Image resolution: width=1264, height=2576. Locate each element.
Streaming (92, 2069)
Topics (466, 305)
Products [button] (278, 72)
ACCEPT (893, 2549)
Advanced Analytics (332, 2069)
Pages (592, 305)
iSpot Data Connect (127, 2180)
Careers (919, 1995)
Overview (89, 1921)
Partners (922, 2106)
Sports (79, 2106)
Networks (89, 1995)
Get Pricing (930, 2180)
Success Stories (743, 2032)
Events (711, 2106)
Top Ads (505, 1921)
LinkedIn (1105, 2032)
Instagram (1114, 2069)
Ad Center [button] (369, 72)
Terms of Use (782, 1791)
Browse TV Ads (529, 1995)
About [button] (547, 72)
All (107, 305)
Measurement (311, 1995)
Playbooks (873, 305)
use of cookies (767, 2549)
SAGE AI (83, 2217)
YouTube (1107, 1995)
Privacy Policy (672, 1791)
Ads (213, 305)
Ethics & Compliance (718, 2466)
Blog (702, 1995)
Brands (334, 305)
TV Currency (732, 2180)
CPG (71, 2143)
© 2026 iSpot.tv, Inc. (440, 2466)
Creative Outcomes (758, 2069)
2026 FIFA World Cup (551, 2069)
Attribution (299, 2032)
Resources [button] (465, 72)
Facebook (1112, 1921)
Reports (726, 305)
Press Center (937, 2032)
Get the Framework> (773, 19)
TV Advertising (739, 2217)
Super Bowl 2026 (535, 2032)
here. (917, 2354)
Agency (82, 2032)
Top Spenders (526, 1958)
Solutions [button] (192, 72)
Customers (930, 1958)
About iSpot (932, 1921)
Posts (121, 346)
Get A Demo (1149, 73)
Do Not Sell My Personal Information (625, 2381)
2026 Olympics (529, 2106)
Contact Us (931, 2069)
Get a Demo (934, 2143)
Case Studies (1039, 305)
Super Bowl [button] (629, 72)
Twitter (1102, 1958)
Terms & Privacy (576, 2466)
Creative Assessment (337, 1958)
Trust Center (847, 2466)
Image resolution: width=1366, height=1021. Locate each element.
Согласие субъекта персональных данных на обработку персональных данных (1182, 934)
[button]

-=-=-

--- WORK INSTRUCTIONS ---
Set down exactly the lines beginning at the one that holds "2026 FIFA World Cup (551, 2069)" and ending with the last line of the data.

--- WRITTEN RESPONSE ---
2026 FIFA World Cup (551, 2069)
Attribution (299, 2032)
Resources [button] (465, 72)
Facebook (1112, 1921)
Reports (726, 305)
Press Center (937, 2032)
Get the Framework> (773, 19)
TV Advertising (739, 2217)
Super Bowl 2026 (535, 2032)
here. (917, 2354)
Agency (82, 2032)
Top Spenders (526, 1958)
Solutions [button] (192, 72)
Customers (930, 1958)
About iSpot (932, 1921)
Posts (121, 346)
Get A Demo (1149, 73)
Do Not Sell My Personal Information (625, 2381)
2026 Olympics (529, 2106)
Contact Us (931, 2069)
Get a Demo (934, 2143)
Case Studies (1039, 305)
Super Bowl [button] (629, 72)
Twitter (1102, 1958)
Terms & Privacy (576, 2466)
Creative Assessment (337, 1958)
Trust Center (847, 2466)
Image resolution: width=1366, height=1021. Locate each element.
Согласие субъекта персональных данных на обработку персональных данных (1182, 934)
[button]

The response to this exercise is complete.